**Data provided**
__________
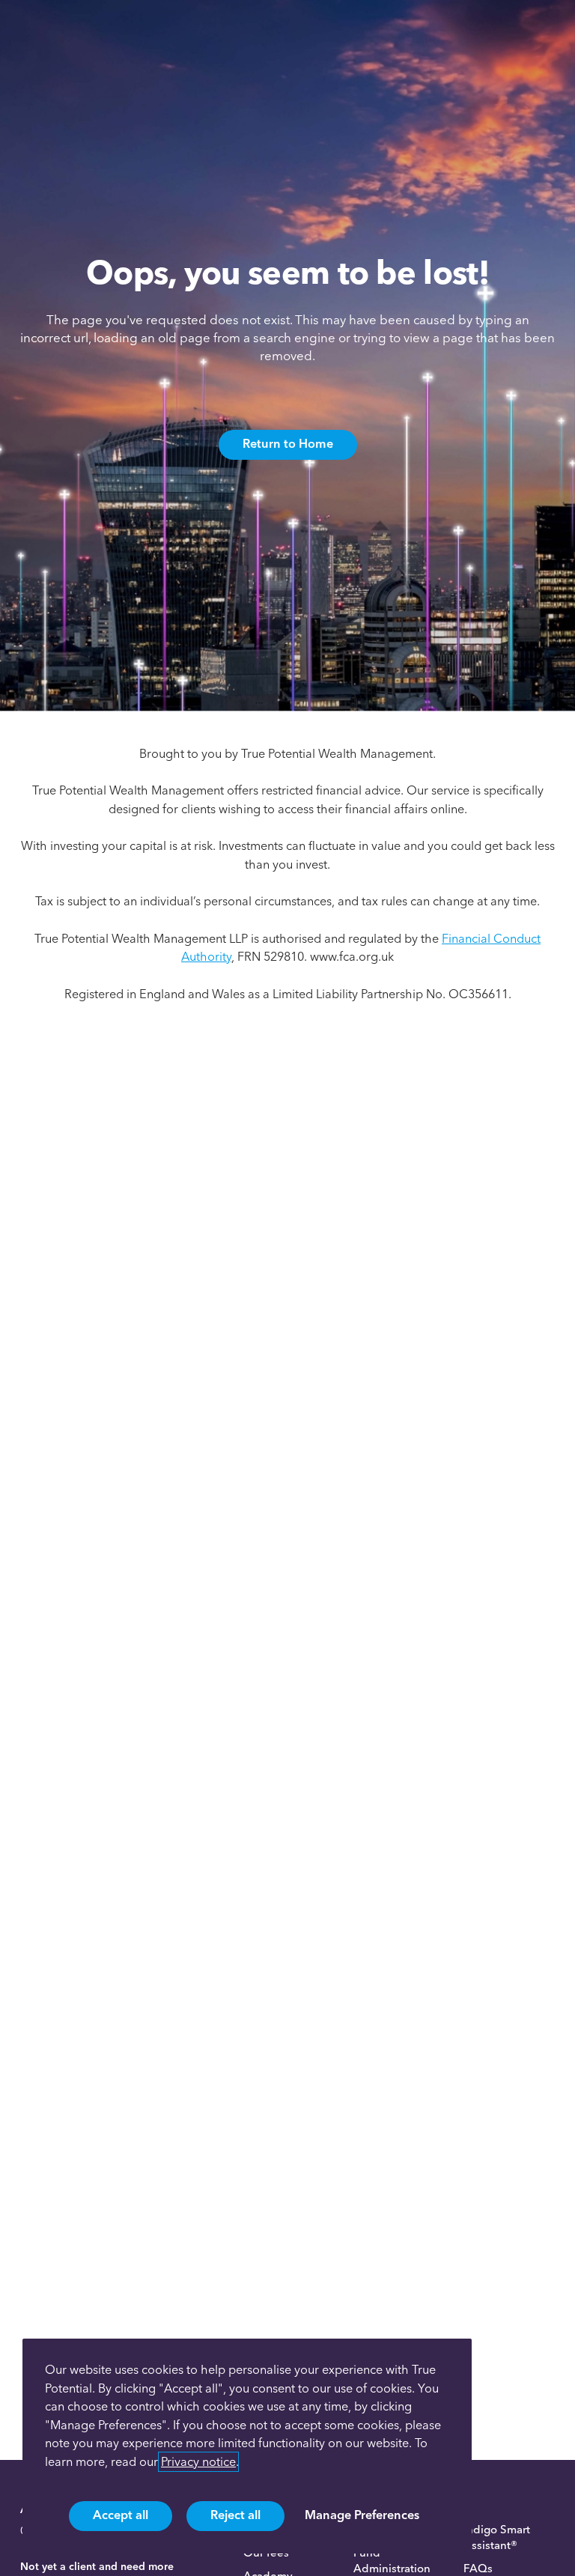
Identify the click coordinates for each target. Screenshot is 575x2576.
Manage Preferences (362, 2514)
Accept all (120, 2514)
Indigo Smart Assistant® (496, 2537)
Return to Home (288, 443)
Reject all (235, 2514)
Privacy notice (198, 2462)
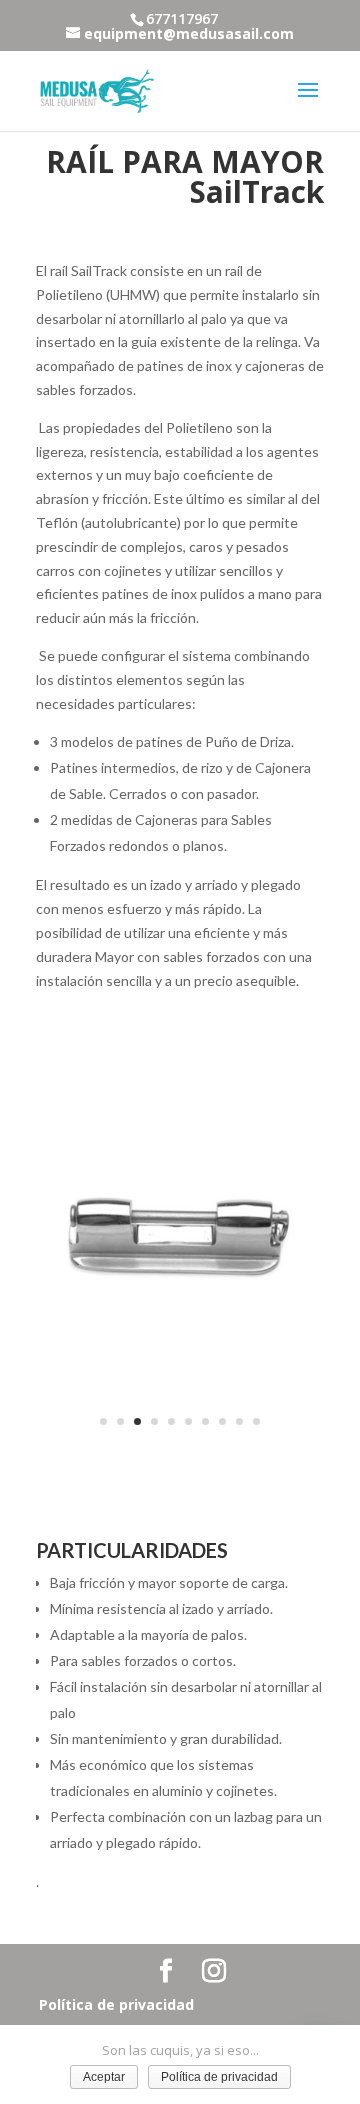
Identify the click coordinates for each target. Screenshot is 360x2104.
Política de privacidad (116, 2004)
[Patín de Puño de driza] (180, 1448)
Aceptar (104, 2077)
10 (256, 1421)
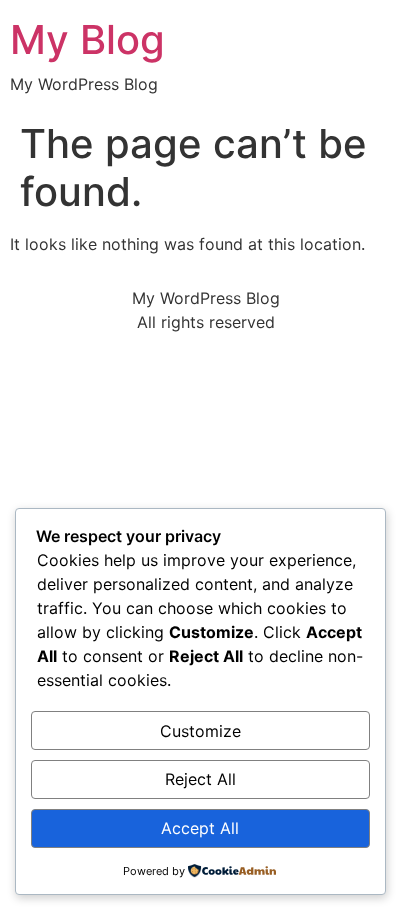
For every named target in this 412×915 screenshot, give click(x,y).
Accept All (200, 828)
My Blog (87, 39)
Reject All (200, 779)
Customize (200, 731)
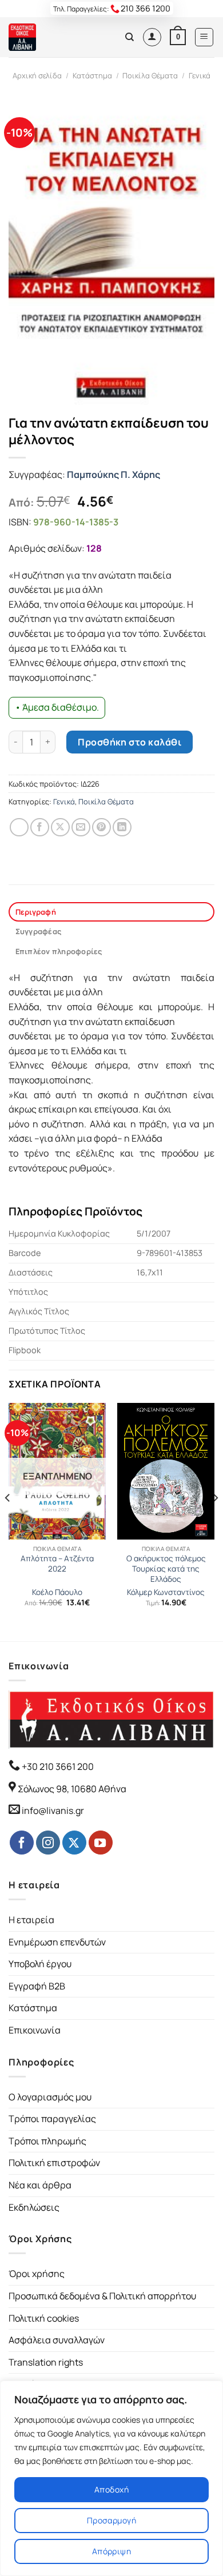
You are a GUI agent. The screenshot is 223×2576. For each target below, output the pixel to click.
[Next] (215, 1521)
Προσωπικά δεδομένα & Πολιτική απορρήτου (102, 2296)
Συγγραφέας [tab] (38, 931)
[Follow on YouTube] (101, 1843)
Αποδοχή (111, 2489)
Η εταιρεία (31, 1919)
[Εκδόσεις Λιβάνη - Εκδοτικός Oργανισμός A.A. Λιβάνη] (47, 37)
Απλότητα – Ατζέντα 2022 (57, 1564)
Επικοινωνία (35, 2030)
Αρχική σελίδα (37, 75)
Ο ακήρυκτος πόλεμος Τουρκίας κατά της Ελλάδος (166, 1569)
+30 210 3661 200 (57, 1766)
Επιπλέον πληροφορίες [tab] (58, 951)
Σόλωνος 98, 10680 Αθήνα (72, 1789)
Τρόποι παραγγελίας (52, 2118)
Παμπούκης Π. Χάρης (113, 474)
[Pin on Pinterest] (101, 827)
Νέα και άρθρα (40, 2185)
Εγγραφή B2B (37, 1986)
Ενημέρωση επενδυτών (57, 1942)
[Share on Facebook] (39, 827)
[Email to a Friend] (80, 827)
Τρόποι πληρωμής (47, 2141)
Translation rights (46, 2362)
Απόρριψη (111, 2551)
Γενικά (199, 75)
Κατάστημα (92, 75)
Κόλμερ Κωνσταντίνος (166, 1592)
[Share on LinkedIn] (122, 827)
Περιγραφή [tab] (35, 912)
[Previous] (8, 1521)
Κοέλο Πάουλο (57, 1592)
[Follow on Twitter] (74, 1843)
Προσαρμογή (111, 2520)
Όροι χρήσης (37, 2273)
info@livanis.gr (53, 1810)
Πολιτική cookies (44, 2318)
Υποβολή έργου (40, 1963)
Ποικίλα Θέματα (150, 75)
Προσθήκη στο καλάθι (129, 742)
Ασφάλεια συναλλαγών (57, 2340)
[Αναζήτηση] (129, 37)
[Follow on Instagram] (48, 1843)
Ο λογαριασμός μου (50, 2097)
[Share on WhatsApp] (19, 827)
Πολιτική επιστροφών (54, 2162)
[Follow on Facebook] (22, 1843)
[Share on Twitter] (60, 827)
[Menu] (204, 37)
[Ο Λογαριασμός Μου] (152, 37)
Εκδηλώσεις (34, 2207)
__________
**Task directions**
What is wanted is an exact copy of the lines above from the one containing "Indigo Smart Assistant® (496, 2537)" through the one containing "Κόλμερ Κωνσταντίνος (166, 1592)", with no pictures in it.

**Response for this exercise**
Indigo Smart Assistant® (496, 2537)
Return to Home (288, 443)
Reject all (235, 2514)
Privacy notice (198, 2462)
Identify the click coordinates for each target. Screenshot is 360x2104.
Política de privacidad (116, 2004)
[Patín de Puño de driza] (180, 1448)
Aceptar (104, 2077)
10 (256, 1421)
For every named target in this 412×915 screenshot, give click(x,y).
Accept All (200, 828)
My Blog (87, 39)
Reject All (200, 779)
Customize (200, 731)
You are a GUI agent. The screenshot is 223×2576. For each target below, output the pixel to click.
[Next] (215, 1521)
Προσωπικά δεδομένα & Πολιτική απορρήτου (102, 2296)
Συγγραφέας [tab] (38, 931)
[Follow on YouTube] (101, 1843)
Αποδοχή (111, 2489)
Η εταιρεία (31, 1919)
[Εκδόσεις Λιβάνη - Εκδοτικός Oργανισμός A.A. Λιβάνη] (47, 37)
Απλότητα – Ατζέντα 2022 (57, 1564)
Επικοινωνία (35, 2030)
Αρχική σελίδα (37, 75)
Ο ακήρυκτος πόλεμος Τουρκίας κατά της Ελλάδος (166, 1569)
+30 210 3661 200 (57, 1766)
Επιπλέον πληροφορίες [tab] (58, 951)
Σόλωνος 98, 10680 Αθήνα (72, 1789)
Τρόποι παραγγελίας (52, 2118)
Παμπούκης Π. Χάρης (113, 474)
[Pin on Pinterest] (101, 827)
Νέα και άρθρα (40, 2185)
Εγγραφή B2B (37, 1986)
Ενημέρωση επενδυτών (57, 1942)
[Share on Facebook] (39, 827)
[Email to a Friend] (80, 827)
Τρόποι πληρωμής (47, 2141)
Translation rights (46, 2362)
Απόρριψη (111, 2551)
Γενικά (199, 75)
Κατάστημα (92, 75)
Κόλμερ Κωνσταντίνος (166, 1592)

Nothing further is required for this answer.